(Work instruction) Report the count of lines below in which the string "День" occurs; include nothing else.

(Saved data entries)
++++++++++
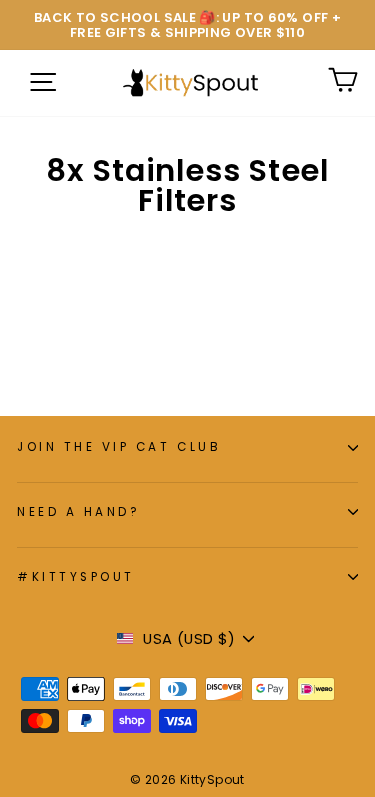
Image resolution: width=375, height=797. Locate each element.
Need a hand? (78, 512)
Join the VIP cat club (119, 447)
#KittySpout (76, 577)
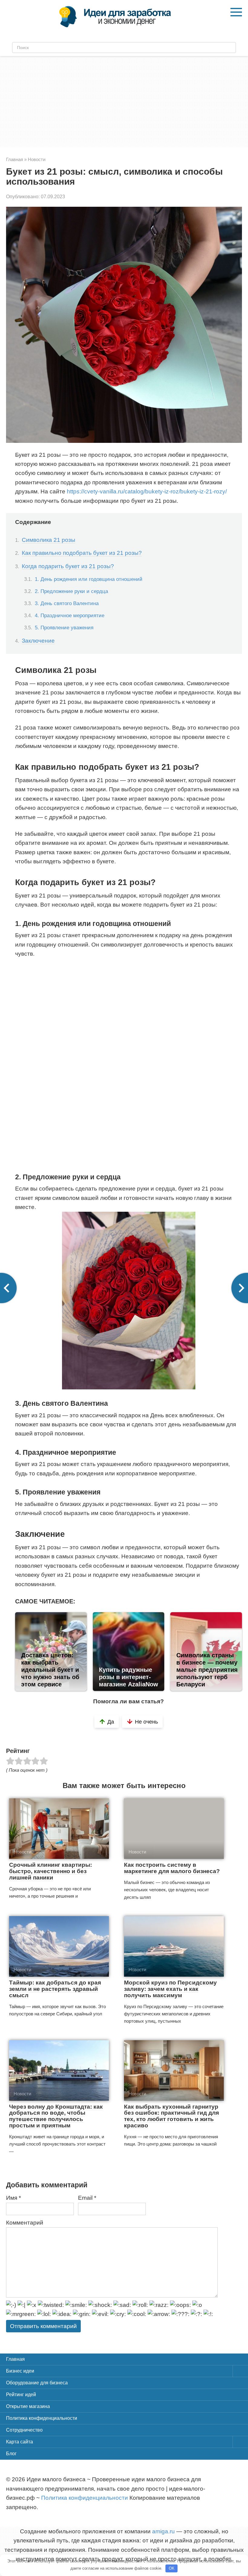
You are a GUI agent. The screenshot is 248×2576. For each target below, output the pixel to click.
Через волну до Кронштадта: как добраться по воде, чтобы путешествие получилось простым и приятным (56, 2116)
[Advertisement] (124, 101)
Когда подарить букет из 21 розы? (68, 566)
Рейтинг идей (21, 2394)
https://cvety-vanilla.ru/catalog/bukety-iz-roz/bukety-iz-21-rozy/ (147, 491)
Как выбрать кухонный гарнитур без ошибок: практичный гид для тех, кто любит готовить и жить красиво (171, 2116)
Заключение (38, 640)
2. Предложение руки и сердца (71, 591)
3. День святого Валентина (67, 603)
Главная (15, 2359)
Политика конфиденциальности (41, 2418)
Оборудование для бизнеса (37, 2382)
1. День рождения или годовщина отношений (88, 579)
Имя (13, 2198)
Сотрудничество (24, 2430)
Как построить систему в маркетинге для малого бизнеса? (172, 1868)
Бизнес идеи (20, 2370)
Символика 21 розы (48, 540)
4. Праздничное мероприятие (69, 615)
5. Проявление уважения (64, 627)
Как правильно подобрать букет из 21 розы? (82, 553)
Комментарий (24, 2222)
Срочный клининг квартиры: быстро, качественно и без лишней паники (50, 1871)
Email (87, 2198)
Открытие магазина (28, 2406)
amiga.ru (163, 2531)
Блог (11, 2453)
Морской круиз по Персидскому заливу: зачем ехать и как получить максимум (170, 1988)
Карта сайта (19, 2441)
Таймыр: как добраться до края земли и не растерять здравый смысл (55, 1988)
++++++++++
(Exercise result) 2